Once a new profile has been set up, the filters are very easy to implement. Create a new filter and use the following settings:
- Select “Custom Filter/Advanced” as the type
- “Field A -> Extract A” needs to be set as:
- Referral / (imgres|search|url|map)(\?)
- This will look for and match to the strings included in the regular expression. Add other strings as needed. This is where it is useful to keep an eye on full referring URLs.
- “Output To -> Constructor” needs to be set as:
- Custom Field 1 / $A1
- This will select the string in the first set to be passed as a variable to the next filter.
To take the string extracted from the full referring URL and associate it with the search term to which the visit is linked, you will need another filter.
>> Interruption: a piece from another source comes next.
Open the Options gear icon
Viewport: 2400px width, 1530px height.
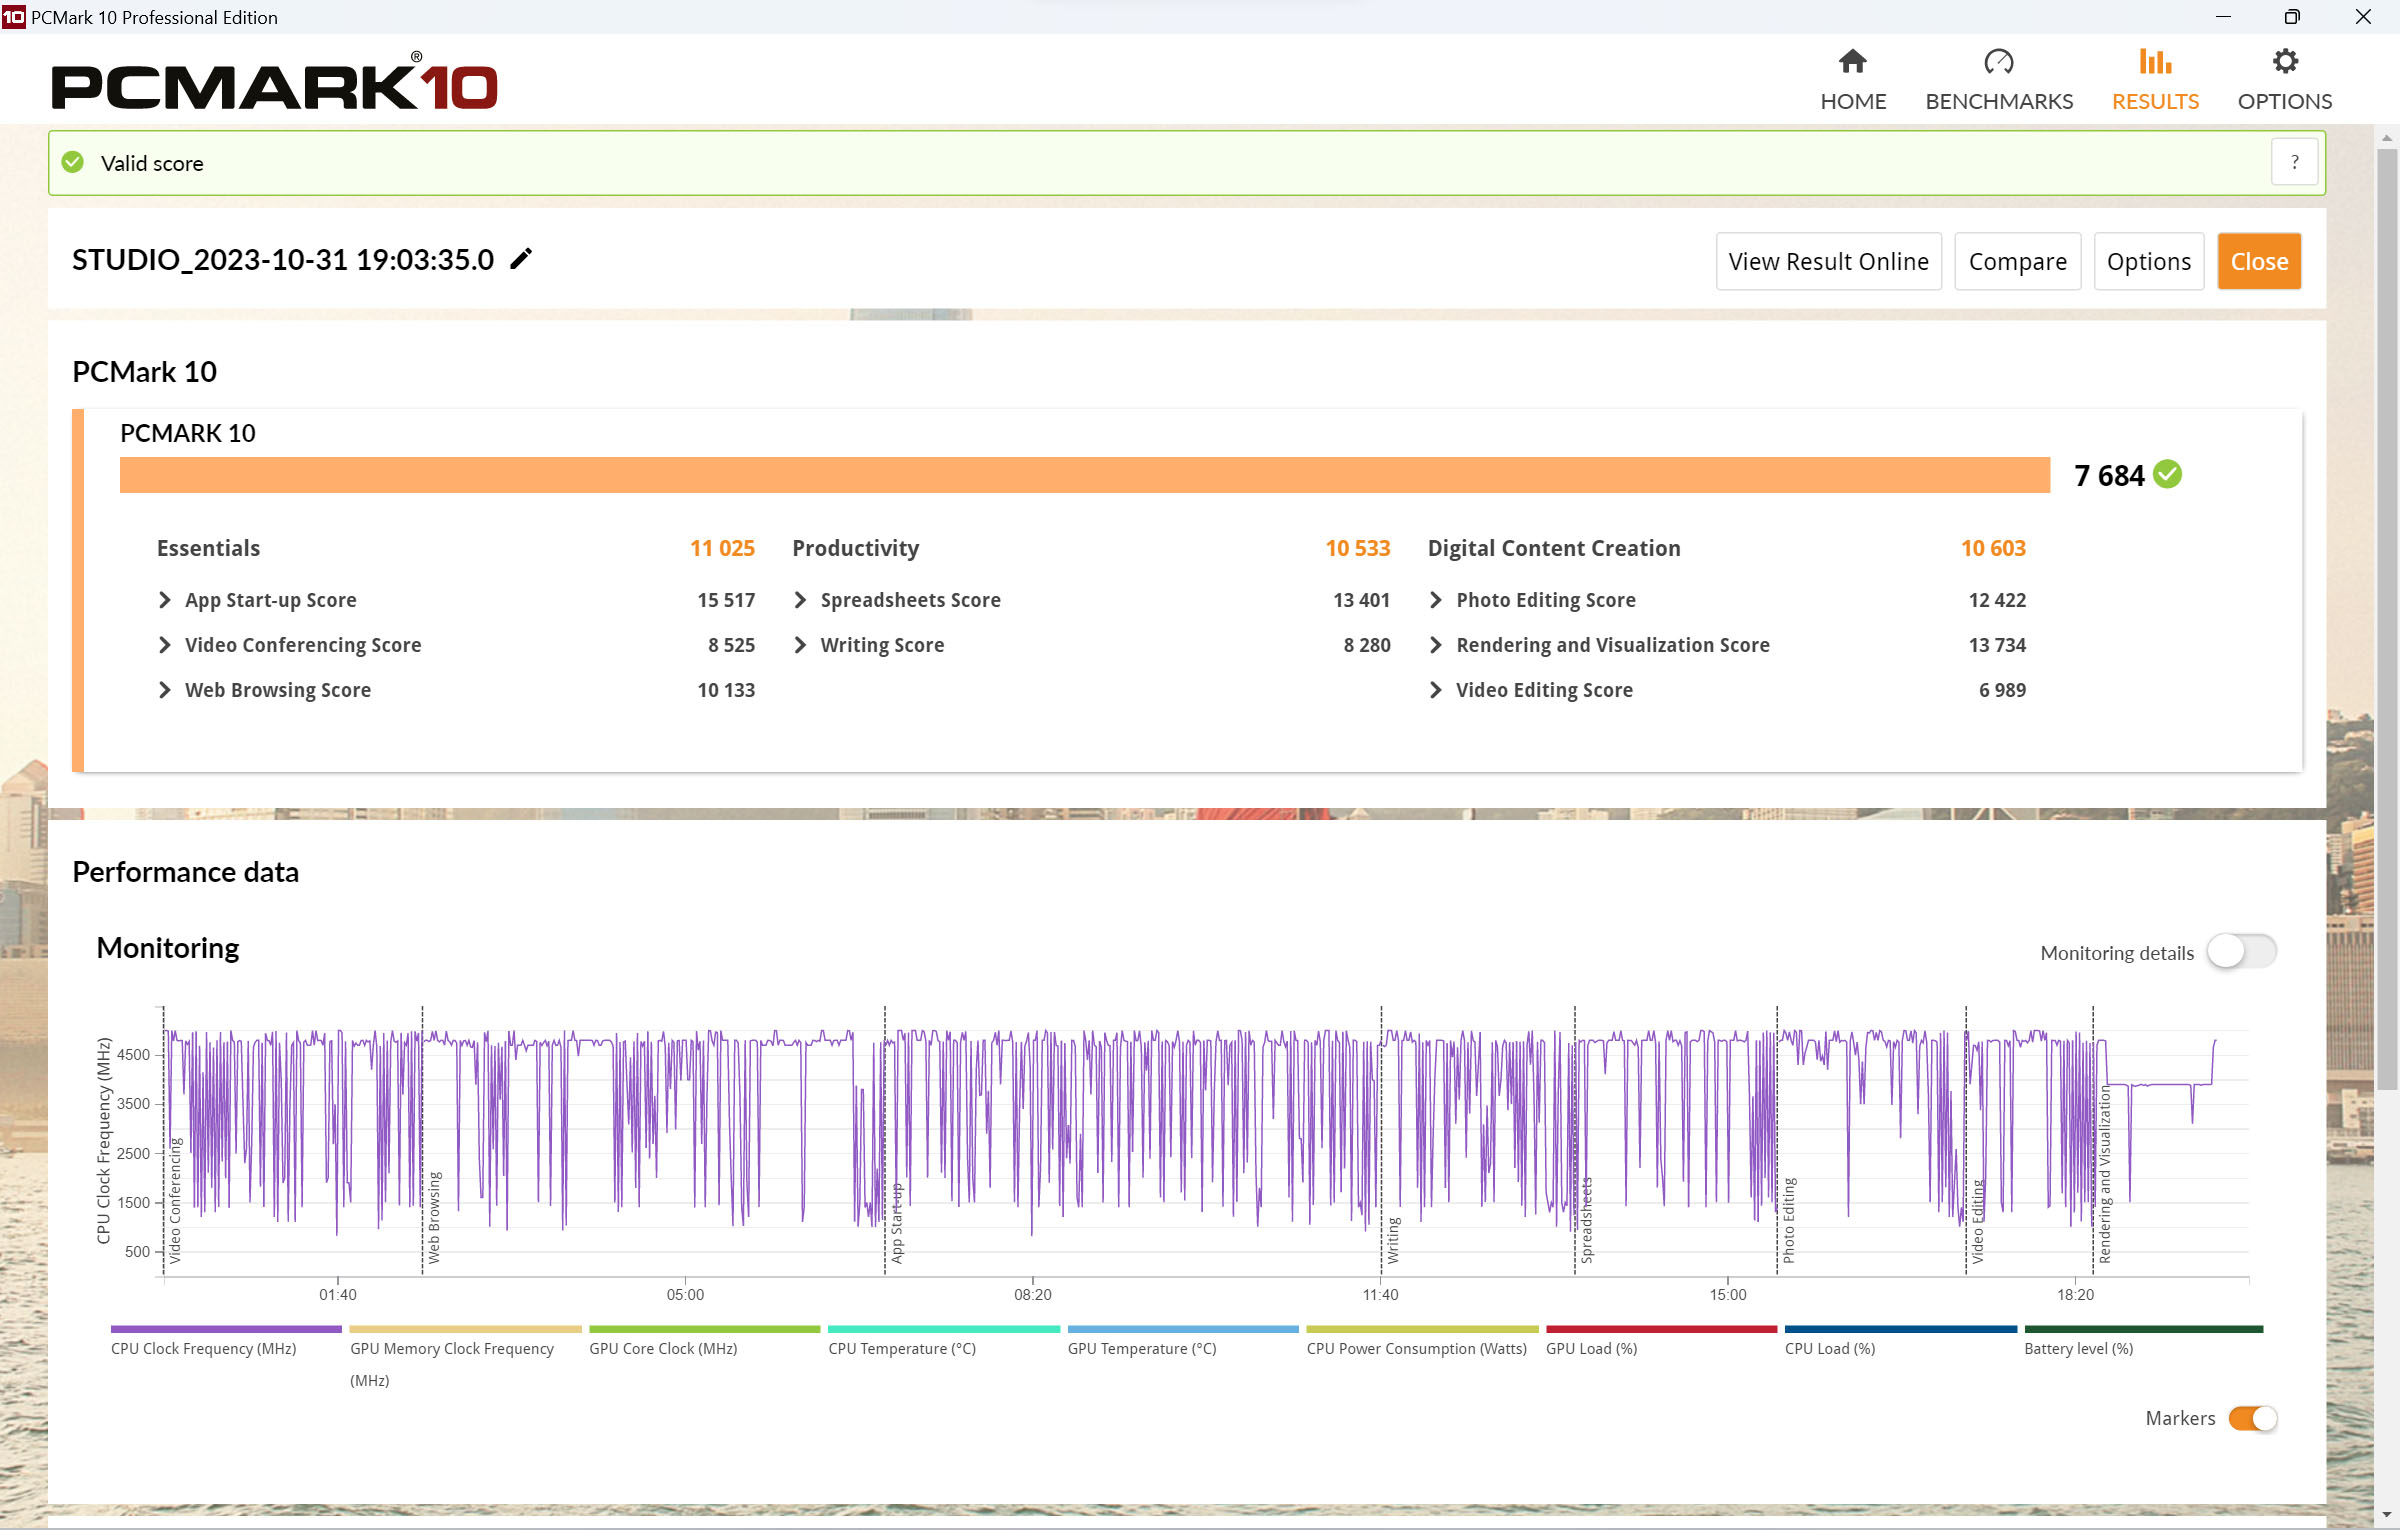click(x=2284, y=62)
This one takes the string from the first filter and will add it to the end of the search term.
- “Field A -> Extract A” needs to be set as:
- Custom Field 1 / (.*)
- This will take the value set as Custom Field 1 in the previous filter and make it available to the Constructor.
- “Field B -> Extract B” needs to be set as:
- Campaign Term / (.*)
- This will take the campaign term (search term) associated with the visit and make it available to the Constructor.
- “Output To -> Constructor” needs to be set as:
- Campaign Term / $B1 ($A1)
- This will take the string from the referring URL, such as imgres, and add it to the end of the Campaign term in brackets.
Once these filters are finished, ensure they are in the correct order, and the search terms under the traffic reports should be displayed with the strings defined in the first extract in the first filter.
While the example here was created to tag search terms in Google Analytics with the kind of search that they were, that is not all this can do. Ultimately these filters are just taking a string of characters from a referring URL and adding it to the end of a value that is displayed in Google Analytics.
There is more that can be done with these kinds of tools. Even if all you want to use this for is categorising Google search queries, it is still worth keeping track of the full referring URLs sending traffic to a site, and Analytics makes it easy. All you need is some way to take the referring URL, and then show it as a custom variable, perhaps even as a “User Defined” one.
Most tools have their own limitations, and one of Google Analytic’s blind spots are pages with no traffic at all. Google Analytics tracks visitors and not pages, which if used as the only tool for monitoring site performance can lead the user to ignore certain parts of the site.
Managing large sites is challenging. There is a lot to deal with, from the technical quirks of the content management system, managing crawl paths to the content you want to promote, without overly enthusiastic use of nofollow/noindex.